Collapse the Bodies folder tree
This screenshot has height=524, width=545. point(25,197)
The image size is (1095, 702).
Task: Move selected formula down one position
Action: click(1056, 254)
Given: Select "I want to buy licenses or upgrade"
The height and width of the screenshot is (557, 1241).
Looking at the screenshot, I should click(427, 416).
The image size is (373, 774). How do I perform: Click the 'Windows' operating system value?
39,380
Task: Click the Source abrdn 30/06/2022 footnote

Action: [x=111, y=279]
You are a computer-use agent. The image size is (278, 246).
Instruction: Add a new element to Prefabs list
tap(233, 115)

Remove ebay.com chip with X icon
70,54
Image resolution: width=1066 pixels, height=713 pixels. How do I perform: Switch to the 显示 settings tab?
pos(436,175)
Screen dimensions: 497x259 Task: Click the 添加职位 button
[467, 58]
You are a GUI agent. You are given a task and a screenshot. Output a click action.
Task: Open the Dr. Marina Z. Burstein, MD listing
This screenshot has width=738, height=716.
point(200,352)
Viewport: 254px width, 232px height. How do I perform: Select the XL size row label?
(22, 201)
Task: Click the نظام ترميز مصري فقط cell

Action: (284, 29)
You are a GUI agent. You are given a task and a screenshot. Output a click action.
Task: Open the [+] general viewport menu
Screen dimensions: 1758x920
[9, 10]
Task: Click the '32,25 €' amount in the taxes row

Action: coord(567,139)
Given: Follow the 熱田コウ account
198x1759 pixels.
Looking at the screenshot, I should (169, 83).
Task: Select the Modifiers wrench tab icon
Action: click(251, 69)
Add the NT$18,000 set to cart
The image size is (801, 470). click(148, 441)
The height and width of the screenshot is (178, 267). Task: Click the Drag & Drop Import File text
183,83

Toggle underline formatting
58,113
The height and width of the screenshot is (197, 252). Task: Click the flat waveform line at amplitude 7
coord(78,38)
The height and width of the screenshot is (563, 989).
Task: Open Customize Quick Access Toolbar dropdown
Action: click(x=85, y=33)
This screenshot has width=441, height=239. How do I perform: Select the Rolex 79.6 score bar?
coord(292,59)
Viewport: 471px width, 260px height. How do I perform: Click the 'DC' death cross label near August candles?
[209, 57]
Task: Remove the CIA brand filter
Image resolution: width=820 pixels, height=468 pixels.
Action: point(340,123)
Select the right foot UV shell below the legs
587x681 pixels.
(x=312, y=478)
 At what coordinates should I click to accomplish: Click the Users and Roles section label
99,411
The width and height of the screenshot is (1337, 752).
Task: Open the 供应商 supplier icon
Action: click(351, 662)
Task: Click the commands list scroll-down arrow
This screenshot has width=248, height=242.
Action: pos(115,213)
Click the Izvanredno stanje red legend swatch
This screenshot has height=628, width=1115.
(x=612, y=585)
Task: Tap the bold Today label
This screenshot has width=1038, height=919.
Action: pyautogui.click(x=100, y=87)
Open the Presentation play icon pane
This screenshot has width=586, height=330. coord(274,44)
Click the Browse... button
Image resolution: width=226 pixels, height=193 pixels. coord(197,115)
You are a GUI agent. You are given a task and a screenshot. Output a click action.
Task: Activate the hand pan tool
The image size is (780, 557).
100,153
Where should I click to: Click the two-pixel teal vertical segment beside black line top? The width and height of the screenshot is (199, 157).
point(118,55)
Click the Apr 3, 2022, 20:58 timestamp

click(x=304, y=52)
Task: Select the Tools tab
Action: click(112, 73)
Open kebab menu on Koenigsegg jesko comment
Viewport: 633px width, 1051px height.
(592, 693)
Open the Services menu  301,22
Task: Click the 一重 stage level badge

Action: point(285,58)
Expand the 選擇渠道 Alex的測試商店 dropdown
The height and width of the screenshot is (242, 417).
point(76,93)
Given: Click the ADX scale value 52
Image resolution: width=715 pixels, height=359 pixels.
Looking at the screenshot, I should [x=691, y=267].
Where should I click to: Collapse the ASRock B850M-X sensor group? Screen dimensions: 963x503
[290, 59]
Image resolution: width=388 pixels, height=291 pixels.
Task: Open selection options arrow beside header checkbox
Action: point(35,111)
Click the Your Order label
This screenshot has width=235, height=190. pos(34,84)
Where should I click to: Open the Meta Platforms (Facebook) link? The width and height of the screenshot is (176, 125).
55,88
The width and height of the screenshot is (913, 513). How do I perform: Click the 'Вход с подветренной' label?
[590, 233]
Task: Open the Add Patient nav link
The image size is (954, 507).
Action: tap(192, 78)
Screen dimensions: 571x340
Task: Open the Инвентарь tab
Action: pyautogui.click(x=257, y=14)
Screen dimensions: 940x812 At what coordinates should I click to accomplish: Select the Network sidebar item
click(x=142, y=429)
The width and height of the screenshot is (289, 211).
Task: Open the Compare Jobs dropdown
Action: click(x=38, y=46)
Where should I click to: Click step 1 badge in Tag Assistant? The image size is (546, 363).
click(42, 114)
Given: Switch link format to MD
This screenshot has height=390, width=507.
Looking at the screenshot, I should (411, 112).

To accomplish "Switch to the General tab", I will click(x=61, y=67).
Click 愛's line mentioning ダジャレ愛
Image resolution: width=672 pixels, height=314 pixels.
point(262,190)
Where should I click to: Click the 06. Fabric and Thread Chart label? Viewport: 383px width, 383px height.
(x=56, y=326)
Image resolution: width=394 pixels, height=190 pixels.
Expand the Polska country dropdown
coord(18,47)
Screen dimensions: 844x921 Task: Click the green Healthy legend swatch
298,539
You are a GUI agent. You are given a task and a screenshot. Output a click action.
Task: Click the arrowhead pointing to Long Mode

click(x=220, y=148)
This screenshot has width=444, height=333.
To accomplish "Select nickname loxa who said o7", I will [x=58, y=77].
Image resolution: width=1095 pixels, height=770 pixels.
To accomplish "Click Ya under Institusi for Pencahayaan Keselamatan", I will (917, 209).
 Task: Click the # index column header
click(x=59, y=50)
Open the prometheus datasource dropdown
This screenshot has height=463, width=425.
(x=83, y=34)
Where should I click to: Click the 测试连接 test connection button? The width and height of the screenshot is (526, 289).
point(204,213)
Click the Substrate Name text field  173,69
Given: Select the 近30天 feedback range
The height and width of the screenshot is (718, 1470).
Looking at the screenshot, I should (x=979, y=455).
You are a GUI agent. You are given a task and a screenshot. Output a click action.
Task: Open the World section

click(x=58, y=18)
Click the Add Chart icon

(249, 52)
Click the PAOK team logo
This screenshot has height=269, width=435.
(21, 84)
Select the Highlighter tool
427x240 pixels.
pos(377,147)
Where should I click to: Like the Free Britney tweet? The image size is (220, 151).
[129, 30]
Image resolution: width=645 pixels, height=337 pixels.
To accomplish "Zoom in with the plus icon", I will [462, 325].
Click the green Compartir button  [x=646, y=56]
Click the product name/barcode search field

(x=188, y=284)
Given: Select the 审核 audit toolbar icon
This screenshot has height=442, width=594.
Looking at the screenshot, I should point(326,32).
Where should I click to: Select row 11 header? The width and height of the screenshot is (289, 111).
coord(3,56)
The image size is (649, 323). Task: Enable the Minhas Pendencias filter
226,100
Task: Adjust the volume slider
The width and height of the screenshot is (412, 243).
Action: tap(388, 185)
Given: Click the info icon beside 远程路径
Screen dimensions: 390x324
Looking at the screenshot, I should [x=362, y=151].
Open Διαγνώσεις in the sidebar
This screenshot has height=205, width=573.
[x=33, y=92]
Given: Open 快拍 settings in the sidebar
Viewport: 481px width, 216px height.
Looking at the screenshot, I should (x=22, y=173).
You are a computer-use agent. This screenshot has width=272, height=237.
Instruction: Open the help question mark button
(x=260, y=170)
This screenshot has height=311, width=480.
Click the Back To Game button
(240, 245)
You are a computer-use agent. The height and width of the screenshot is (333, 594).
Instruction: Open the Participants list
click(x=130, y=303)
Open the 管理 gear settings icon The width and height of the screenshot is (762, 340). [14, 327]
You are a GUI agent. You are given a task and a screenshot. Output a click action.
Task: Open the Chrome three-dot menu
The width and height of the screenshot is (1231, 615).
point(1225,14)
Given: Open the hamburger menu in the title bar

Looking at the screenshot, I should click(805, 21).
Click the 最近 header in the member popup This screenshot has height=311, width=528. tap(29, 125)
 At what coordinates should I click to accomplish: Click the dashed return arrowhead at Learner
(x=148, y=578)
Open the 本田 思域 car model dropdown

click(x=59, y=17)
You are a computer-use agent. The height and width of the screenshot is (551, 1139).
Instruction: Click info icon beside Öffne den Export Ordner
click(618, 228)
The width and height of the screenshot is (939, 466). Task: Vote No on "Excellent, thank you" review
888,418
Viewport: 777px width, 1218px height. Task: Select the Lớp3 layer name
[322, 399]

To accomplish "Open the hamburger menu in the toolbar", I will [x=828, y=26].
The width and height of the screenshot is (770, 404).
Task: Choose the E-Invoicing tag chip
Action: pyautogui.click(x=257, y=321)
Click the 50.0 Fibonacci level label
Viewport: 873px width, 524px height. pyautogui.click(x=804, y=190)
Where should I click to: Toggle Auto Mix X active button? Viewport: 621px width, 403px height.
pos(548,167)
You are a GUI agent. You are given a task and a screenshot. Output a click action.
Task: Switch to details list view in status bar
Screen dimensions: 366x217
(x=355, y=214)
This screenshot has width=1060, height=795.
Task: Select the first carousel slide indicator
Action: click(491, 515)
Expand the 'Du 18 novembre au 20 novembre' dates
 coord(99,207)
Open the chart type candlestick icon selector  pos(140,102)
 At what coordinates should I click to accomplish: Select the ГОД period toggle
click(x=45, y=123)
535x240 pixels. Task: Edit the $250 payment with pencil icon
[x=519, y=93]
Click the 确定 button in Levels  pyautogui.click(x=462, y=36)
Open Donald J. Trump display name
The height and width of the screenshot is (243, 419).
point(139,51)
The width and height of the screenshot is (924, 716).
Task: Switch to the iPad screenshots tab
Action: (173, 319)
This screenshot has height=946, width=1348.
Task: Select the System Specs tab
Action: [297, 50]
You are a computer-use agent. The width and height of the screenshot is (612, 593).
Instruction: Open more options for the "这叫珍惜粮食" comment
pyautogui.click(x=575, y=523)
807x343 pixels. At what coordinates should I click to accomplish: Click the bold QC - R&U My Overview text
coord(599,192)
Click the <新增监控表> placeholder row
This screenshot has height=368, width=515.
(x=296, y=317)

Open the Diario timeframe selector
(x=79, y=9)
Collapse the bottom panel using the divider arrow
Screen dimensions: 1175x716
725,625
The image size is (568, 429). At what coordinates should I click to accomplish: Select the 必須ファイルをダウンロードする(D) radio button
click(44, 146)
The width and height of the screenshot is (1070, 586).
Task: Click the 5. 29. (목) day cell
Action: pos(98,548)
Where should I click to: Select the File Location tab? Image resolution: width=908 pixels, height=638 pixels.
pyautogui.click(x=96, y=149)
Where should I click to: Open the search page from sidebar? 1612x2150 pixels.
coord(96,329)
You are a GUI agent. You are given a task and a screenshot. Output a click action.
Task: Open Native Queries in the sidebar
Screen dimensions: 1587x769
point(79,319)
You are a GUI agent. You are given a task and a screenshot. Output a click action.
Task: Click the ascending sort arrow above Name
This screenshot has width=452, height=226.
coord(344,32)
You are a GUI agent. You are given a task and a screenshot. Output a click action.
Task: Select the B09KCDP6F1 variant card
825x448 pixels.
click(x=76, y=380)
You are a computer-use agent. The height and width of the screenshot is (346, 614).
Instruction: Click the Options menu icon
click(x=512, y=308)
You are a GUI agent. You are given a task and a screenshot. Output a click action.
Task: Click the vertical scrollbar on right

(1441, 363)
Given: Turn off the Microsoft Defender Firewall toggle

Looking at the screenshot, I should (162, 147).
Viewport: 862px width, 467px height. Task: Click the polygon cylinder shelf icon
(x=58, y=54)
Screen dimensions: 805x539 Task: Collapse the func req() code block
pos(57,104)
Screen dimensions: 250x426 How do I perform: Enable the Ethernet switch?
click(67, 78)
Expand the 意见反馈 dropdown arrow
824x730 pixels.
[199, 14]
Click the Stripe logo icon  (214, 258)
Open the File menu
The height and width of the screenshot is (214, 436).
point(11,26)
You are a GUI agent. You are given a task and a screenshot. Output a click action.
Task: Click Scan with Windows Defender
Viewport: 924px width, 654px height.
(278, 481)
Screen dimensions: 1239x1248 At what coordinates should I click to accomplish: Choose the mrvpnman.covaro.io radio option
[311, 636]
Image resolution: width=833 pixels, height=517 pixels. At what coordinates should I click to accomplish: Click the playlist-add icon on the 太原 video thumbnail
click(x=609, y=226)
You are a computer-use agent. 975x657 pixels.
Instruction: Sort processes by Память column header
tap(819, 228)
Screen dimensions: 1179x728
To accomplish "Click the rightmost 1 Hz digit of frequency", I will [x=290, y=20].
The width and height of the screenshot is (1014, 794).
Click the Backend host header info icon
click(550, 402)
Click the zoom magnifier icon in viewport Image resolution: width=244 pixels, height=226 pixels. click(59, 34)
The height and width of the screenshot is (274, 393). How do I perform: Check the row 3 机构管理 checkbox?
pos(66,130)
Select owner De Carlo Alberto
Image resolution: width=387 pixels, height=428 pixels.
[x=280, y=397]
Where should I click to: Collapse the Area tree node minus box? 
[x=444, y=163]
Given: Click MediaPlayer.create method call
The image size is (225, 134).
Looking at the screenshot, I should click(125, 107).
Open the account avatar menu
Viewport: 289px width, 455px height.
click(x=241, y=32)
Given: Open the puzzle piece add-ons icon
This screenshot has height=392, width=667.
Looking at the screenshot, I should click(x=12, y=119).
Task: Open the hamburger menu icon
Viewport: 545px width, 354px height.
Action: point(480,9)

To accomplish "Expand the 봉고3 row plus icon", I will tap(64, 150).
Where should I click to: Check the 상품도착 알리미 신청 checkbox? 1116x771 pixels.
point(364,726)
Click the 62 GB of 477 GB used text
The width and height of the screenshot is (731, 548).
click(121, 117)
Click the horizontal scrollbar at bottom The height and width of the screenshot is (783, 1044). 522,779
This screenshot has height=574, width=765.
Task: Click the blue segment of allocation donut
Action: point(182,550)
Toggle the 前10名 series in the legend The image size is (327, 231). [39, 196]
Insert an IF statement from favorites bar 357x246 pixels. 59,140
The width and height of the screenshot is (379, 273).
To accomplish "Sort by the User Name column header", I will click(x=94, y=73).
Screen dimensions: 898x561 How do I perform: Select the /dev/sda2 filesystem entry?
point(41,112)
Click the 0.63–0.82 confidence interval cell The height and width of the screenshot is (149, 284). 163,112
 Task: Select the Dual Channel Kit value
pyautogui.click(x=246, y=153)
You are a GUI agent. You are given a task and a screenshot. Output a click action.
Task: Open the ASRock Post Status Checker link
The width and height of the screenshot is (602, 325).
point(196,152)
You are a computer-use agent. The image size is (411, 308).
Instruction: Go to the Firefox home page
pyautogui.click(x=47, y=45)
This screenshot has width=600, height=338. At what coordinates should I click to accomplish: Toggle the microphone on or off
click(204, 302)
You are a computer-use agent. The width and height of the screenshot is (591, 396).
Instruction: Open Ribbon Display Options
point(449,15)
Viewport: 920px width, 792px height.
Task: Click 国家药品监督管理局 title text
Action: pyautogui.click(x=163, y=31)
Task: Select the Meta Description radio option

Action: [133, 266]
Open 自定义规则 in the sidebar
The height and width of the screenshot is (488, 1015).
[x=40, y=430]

⁂

» **Work instruction**: Your response should be the lines of the entries above that include the string "plus".

» **Problem solution**:
To accomplish "Zoom in with the plus icon", I will [462, 325].
To accomplish "Expand the 봉고3 row plus icon", I will tap(64, 150).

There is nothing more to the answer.